Tertiary spheres are the alter's least important interests. They should still relate to its primaries, but the connection can be awfully tenuous.
Regardless of level or alter, no two spheres should overlap. If they do, refine them to highlight the differences and ensure that only one will apply at a time.
Hand-in-hand with the spheres are the alter's skill specializations. Your character sheet as written deals only with your main identity. When adding a new alter, you can reassign one or two skill specializations to reflect the alter's sense of priorities. These reassignments need to make sense and should add to the alter at the expense of the original identity. The new specialties will only come into effect when that alter is in control.

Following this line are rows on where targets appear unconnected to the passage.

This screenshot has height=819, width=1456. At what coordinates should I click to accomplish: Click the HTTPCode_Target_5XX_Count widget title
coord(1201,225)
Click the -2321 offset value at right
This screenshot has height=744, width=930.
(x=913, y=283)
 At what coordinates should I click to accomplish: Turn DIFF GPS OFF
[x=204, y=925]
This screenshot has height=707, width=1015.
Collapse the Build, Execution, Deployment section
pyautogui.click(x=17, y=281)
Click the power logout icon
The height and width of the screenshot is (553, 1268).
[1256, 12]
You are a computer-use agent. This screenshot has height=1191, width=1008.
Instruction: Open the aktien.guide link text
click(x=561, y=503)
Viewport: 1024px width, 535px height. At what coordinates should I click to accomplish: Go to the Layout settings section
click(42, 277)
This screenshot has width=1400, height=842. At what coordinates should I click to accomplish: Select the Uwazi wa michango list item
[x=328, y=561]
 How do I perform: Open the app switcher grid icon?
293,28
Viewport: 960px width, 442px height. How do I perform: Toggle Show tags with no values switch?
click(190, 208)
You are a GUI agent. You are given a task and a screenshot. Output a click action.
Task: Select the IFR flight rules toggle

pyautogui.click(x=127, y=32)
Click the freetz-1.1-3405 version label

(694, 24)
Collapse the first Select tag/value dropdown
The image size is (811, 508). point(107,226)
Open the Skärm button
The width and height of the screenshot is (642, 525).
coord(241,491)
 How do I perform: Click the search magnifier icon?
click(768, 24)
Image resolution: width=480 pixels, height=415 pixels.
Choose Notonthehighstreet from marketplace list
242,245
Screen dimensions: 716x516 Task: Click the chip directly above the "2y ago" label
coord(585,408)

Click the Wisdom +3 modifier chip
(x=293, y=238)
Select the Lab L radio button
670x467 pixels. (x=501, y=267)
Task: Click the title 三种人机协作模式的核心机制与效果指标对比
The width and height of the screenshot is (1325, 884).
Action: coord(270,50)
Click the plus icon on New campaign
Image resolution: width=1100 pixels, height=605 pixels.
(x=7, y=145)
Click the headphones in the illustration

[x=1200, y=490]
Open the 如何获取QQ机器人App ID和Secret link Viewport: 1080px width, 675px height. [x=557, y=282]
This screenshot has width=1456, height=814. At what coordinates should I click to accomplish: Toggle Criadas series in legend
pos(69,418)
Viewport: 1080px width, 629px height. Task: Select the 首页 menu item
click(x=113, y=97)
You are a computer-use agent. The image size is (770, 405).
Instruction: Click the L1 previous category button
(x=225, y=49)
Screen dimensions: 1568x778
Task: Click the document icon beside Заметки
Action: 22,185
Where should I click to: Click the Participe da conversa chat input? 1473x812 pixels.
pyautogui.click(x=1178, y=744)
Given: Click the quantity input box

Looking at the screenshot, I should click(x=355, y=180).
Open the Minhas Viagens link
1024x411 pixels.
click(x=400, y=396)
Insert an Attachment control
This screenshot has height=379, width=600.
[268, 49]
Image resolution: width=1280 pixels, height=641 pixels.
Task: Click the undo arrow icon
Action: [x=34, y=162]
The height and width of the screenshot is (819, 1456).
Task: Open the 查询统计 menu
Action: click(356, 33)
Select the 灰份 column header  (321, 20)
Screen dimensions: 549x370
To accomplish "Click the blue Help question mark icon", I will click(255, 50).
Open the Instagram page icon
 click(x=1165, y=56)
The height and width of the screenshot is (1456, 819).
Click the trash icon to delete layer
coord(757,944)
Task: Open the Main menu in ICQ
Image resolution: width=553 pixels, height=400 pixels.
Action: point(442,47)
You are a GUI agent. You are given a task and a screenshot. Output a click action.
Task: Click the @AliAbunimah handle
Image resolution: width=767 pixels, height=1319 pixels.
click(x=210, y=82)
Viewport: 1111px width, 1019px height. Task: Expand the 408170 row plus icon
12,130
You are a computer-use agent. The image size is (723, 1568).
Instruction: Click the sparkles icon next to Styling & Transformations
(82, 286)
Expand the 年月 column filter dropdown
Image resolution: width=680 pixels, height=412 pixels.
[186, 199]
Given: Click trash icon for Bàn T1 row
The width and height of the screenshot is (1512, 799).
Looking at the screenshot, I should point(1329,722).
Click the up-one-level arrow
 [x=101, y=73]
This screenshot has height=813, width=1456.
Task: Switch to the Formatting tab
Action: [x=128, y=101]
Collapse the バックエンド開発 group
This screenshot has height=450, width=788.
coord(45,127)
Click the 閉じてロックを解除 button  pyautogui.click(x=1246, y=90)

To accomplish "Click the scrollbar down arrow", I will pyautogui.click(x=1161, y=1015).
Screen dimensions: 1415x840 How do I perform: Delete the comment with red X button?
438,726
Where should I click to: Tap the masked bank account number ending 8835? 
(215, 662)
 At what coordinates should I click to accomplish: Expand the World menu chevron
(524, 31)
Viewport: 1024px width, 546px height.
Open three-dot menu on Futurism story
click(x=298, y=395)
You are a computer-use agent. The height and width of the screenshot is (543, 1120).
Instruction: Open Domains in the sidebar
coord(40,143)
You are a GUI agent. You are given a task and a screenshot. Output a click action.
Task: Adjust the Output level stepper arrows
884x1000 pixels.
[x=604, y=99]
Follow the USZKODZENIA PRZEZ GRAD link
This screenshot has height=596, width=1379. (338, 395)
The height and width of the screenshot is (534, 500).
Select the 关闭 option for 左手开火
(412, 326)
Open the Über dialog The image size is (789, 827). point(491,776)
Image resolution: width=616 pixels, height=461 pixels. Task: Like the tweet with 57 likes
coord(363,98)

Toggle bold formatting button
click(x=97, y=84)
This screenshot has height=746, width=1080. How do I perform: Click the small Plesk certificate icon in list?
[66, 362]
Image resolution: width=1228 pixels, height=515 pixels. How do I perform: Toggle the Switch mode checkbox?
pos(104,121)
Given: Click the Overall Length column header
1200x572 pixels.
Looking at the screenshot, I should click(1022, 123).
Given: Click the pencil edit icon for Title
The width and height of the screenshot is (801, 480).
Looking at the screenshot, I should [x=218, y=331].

There are always going to be situations that you can't plan for, and that you don't have a sphere for. That's OK! When they happen, work with your storyteller to come up with a solution on the spot. Likewise, don't stress about adding every possible detail when creating your alters. It's fine to leave things up in the air until they happen in a session.
Now that you've established the alters for your character, you can put them to use. Any time your character is in a situation governed by an alter's sphere, that alter may try to take over. Depending on the alter, it might choose not to do so.
If an alter tries to take over, the current identity can simply cede control, or it can fight the change and resist being pushed aside. If your character tries to resist a change, the current identity makes a Self Control roll as stated below. If it fails, then the alter takes over and runs things according to its own agenda. Even if it succeeds, though, the alter can keep trying to emerge every time its spheres are immediately relevant, forcing another Self Control check. Those checks suffer the usual penalties for consecutive retries.
When an alter takes over, the alter's skill specializations replace the designated ones from the old identity. All special and normal abilities are then under the sole control of the alter, including supernatural abilities like the appearance changing of Mirrorskins.
Dice Pool: Resolve + Composure + Modifiers
Action: Instant
Roll Results:
Dramatic Failure: The current identity loses any control it had and cannot reassert itself for the duration of the scene.
Failure: The current identity is pushed aside by the alter.
Success: The current identity maintains control and resists the alter, for now.
Exceptional Success: The current identity asserts itself over the alter. That alter cannot again attempt to emerge until the current identity either gives it control voluntarily, or is pushed aside by a different alter.
Modifier | Situation |
---|---|
+3 | The current situation falls within one of the active identity's primary spheres of responsibility. |
+2 | The current situation falls within one of the active identity's secondary spheres of responsibility. |
+1 | The current situation falls within one of the active identity's tertiary spheres of responsibility. |
-1 | The current situation falls within one of the alter's tertiary spheres of responsibility. |
-2 | The current situation falls within one of the alter's secondary spheres of responsibility. |
-3 | The current situation falls within one of the alter's primary spheres of responsibility. |
As your character continues to grow, its alters grow with it. Any time you buy a skill specialization for your character, you can choose a replacement for any or all of your alters, if it makes sense. You can also work with your storyteller to change an alter wholesale due to some supernatural effect or immense personal change. Between these two options, your alters can grow more differentiated over time, develop similarities to each other, etc. as you see fit. Newly created alters don't get these extra specializations retroactively.